# Anonlink Entity Service API

This tutorial demonstrates interacting with the entity service via the REST API. The primary alternative is to use
a library or command line tool such as [`clkhash`](http://clkhash.readthedocs.io/) which can handle the communication with the anonlink entity service.

### Dependencies

In this tutorial we interact with the REST API using the `requests` Python library. Additionally we use the `clkhash` Python library in this tutorial to define the linkage schema and to encode the PII. The synthetic dataset comes from the `recordlinkage` package. All the dependencies can be installed with pip:

```
pip install requests clkhash recordlinkage
```


### Steps

* Check connection to Anonlink Entity Service
* Synthetic Data generation and encoding
* Create a new linkage project
* Upload the encodings
* Create a run
* Retrieve and analyse results

In [1]:
import json
import os
import time
import requests

from IPython.display import clear_output

## Check Connection

If you are connecting to a custom entity service, change the address here.

In [2]:
server = os.getenv("SERVER", "https://testing.es.data61.xyz")
url = server + "/api/v1/"
print(f'Testing anonlink-entity-service hosted at {url}')

Testing anonlink-entity-service hosted at https://testing.es.data61.xyz/api/v1/


In [3]:
requests.get(url + 'status').json()

{'project_count': 7871, 'rate': 301990, 'status': 'ok'}

## Data preparation

This section won't be explained in great detail as it directly follows the 
[clkhash tutorials](http://clkhash.readthedocs.io/en/latest/).
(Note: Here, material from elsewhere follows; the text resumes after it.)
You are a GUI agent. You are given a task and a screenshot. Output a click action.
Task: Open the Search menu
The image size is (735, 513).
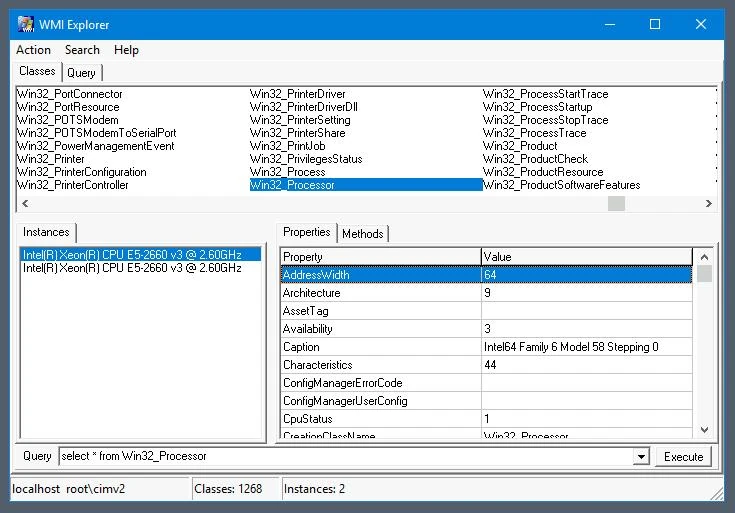pos(82,50)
We encode a synthetic dataset from the `recordlinkage` library using `clkhash`.

In [4]:
from tempfile import NamedTemporaryFile
from recordlinkage.datasets import load_febrl4

In [5]:
dfA, dfB = load_febrl4()

In [6]:
with open('a.csv', 'w') as a_csv:
    dfA.to_csv(a_csv, line_terminator='\n')

with open('b.csv', 'w') as b_csv:    
    dfB.to_csv(b_csv, line_terminator='\n')

## Schema Preparation

The linkage schema must be agreed on by the two parties. A hashing schema instructs `clkhash` how to treat each column for encoding PII into CLKs. A detailed description of the hashing schema can be found in the [clkhash documentation](https://clkhash.readthedocs.io/en/latest/schema.html).

A linkage schema can either be defined as Python code as shown here, or as a JSON file (shown in other tutorials). The importance of each field is controlled by the `k` parameter in the `FieldHashingProperties`.
We ignore the record id and social security id fields so they won't be incorporated into the encoding.

In [7]:
import clkhash
from clkhash.field_formats import *
schema = clkhash.randomnames.NameList.SCHEMA
_missing = MissingValueSpec(sentinel='')
schema.fields = [
    Ignore('rec_id'),
    StringSpec('given_name', 
               FieldHashingProperties(ngram=2, k=15)),
    StringSpec('surname', 
               FieldHashingProperties(ngram=2, k=15)),
    IntegerSpec('street_number', 
                FieldHashingProperties(ngram=1, 
                                       positional=True, 
                                       k=15, 
                                       missing_value=_missing)),
    StringSpec('address_1', 
               FieldHashingProperties(ngram=2, k=15)),
    StringSpec('address_2', 
               FieldHashingProperties(ngram=2, k=15)),
    StringSpec('suburb', 
               FieldHashingProperties(ngram=2, k=15)),
    IntegerSpec('postcode', 
                FieldHashingProperties(ngram=1, positional=True, k=15)),
    StringSpec('state', 
               FieldHashingProperties(ngram=2, k=15)),
    IntegerSpec('date_of_birth', 
                FieldHashingProperties(ngram=1, positional=True, k=15, missing_value=_missing)),
    Ignore('soc_sec_id')
]

## Encoding

Transforming the *raw* personally identity information into CLK encodings following the defined schema. See the [clkhash](https://clkhash.readthedocs.io/) documentation for further details on this.

In [8]:
from clkhash import clk
with open('a.csv') as a_pii:
    hashed_data_a = clk.generate_clk_from_csv(a_pii, ('key1',), schema, validate=False)
    
with open('b.csv') as b_pii:
    hashed_data_b = clk.generate_clk_from_csv(b_pii, ('key1',), schema, validate=False)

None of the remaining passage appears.